You don’t see club scenes on film portrayed very authentically, but this had the sweat, the noise and the movement.
That was very important for me. I love directing the extras – the more extras, the happier I am. Especially for scenes like that. We were 300 on set, and I directed every extra almost individually because everyone has something to do. It’s a sequence shot, so everyone has to be very precise; it’s very choreographed. But before that, just to give them an idea of what kind of party I wanted, I said two things. The first thing was: “Listen, I’m the kind of asshole who, when I watch a party scene in a movie, I’m gonna check the full background to see if any of the extras is pretending to dance on fake music. If I spot that, I’m out. Bye.” The second thing was: “I’m gonna show you how to dance.” I don’t want to see people dancing like they have a stick stuck somewhere I’m not gonna say. I want real dancing – like everyone is here to fuck, basically. So I danced in front of my 300 extras.
So why did you choose filmmaking over dancing?
I don’t have the body of a dancer at all, and I certainly did not when I was a kid.

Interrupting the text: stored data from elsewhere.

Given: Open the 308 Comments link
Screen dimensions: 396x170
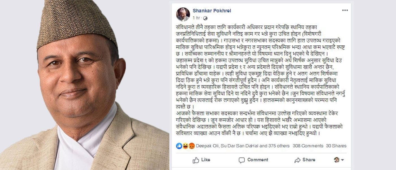Looking at the screenshot, I should click(x=308, y=146).
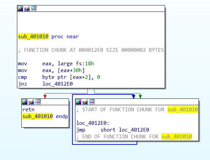Click sub_401010 in END OF FUNCTION CHUNK comment
The height and width of the screenshot is (160, 210).
pos(177,137)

I was not encouraged by old-school teachers who told me that I would never manage because I was too fat and too tall. But I was not a perfect dancer anyway, and you have to be perfect. Also, I think I express myself way more in movie-making.

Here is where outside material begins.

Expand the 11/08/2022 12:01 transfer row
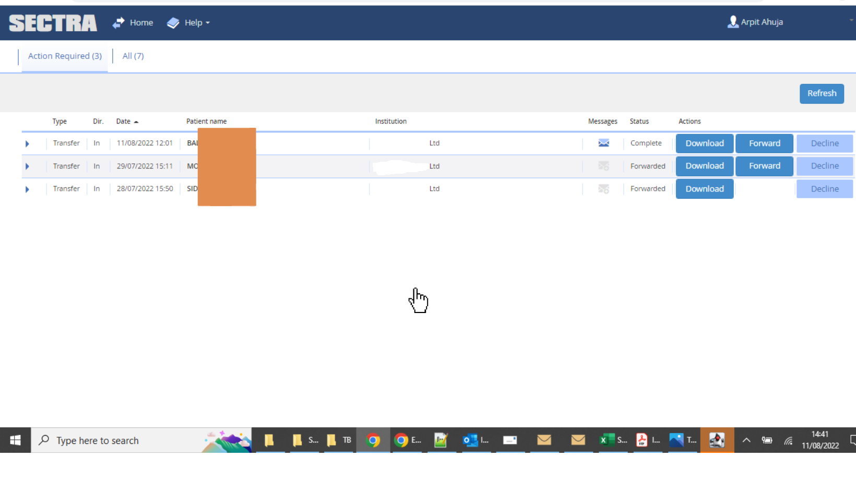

What are you trying to say about sexuality in the film?
The first thing I tried to do is to give another portrayal of female sexuality at the beginning. That was important to me because I’m fed up with the way young women and their discovery of sexuality is portrayed on screens. I feel it’s always a victim’s story that’s being told. It’s always about the fear, or the doubt afterwards. “Am I gonna get the reputation?” “Is he gonna call me?” “Is it the right guy?” “Did I do the right thing with him?” This has nothing to do with sexuality. Sexuality is not a victim. That’s more about social mores – a voice in the head, not in the body.
For me, sexuality is in the body. And you should certainly not be a victim. It’s not something that you go through, it’s something that you are active in, and it’s perfectly okay. Your main aim should be to climax, because if it’s not your main aim, you’re never gonna climax. So, that’s what I wanted to show you: a sexuality that is not apologetic, shameless, in the body, in the now and aiming at climax.
Raw won the Sutherland Award for best directorial debut at the 60th BFI London Film Festival.